Data section
Segment Open

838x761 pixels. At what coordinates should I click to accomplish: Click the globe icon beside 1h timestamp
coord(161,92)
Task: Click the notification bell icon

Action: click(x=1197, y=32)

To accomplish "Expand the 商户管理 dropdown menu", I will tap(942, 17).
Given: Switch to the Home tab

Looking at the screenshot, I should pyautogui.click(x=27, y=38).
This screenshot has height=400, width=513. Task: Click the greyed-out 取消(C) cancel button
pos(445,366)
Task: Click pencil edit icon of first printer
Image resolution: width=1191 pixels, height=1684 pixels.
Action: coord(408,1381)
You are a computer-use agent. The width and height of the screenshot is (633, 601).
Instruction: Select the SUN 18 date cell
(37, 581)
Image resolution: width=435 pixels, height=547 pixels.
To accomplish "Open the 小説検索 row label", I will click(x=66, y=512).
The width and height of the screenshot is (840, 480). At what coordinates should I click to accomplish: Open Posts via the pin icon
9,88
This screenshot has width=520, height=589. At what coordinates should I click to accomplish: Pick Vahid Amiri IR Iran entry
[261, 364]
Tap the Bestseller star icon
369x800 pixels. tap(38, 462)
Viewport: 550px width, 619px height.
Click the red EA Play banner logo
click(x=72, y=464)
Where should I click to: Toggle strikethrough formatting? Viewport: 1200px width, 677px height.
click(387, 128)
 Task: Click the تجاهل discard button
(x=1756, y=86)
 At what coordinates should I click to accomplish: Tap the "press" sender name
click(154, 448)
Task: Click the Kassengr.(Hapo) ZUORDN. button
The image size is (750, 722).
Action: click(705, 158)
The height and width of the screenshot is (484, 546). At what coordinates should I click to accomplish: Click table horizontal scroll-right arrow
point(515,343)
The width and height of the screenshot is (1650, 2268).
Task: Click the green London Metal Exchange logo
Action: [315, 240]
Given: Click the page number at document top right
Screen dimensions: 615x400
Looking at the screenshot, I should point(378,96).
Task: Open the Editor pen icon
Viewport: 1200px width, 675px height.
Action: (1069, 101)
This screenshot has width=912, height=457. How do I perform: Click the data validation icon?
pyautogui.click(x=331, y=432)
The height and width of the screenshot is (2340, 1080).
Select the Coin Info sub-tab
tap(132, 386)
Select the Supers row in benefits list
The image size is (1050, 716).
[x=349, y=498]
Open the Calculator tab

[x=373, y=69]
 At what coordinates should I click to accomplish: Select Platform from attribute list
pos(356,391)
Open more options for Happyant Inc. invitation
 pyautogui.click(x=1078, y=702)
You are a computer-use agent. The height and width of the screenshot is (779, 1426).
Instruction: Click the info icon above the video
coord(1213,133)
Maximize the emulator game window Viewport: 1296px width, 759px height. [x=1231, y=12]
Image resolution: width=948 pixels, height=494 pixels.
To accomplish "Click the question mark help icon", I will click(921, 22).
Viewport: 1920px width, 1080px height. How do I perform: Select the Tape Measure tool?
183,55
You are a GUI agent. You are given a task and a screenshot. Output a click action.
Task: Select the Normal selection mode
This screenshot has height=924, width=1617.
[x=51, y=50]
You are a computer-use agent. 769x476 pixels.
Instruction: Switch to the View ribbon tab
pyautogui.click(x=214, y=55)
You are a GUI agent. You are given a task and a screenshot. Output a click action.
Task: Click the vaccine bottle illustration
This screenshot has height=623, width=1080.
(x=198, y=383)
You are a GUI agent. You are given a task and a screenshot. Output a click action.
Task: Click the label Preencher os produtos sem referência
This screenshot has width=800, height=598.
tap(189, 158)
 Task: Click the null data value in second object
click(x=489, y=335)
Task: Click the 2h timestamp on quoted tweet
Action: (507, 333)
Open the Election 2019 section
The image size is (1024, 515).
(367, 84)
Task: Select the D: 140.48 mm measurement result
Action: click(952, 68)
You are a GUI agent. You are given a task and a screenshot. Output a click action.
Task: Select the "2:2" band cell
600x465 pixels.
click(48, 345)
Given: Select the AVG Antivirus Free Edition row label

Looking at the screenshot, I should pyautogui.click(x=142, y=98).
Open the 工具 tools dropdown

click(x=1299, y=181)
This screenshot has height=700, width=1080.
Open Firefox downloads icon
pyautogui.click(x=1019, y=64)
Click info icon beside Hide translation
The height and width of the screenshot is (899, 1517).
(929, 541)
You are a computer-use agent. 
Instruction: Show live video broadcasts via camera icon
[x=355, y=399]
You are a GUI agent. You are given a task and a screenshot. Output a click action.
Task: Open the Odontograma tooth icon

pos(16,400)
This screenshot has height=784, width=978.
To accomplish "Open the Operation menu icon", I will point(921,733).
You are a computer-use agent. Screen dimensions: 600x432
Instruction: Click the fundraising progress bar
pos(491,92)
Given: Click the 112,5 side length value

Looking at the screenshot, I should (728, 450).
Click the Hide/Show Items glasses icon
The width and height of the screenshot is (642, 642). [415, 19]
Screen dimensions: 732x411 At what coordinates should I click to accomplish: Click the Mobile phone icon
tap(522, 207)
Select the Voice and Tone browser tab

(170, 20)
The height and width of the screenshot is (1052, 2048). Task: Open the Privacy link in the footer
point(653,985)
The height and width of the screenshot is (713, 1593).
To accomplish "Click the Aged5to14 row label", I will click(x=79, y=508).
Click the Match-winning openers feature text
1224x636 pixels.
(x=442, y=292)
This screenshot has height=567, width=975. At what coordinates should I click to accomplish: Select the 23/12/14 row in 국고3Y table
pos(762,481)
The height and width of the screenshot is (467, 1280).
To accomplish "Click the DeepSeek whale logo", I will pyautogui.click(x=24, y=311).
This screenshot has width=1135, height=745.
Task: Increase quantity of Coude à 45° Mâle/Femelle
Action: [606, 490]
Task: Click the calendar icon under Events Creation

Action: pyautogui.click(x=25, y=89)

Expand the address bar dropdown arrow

Segment Closed

Prompt
Please transcribe only the lines in the records above running from the line that has "Image resolution: width=948" through the line that has "Task: Click the vaccine bottle illustration", both included, exactly as they appear.

Output for this exercise
Image resolution: width=948 pixels, height=494 pixels.
To accomplish "Click the question mark help icon", I will click(921, 22).
Viewport: 1920px width, 1080px height. How do I perform: Select the Tape Measure tool?
183,55
You are a GUI agent. You are given a task and a screenshot. Output a click action.
Task: Select the Normal selection mode
This screenshot has height=924, width=1617.
[x=51, y=50]
You are a computer-use agent. 769x476 pixels.
Instruction: Switch to the View ribbon tab
pyautogui.click(x=214, y=55)
You are a GUI agent. You are given a task and a screenshot. Output a click action.
Task: Click the vaccine bottle illustration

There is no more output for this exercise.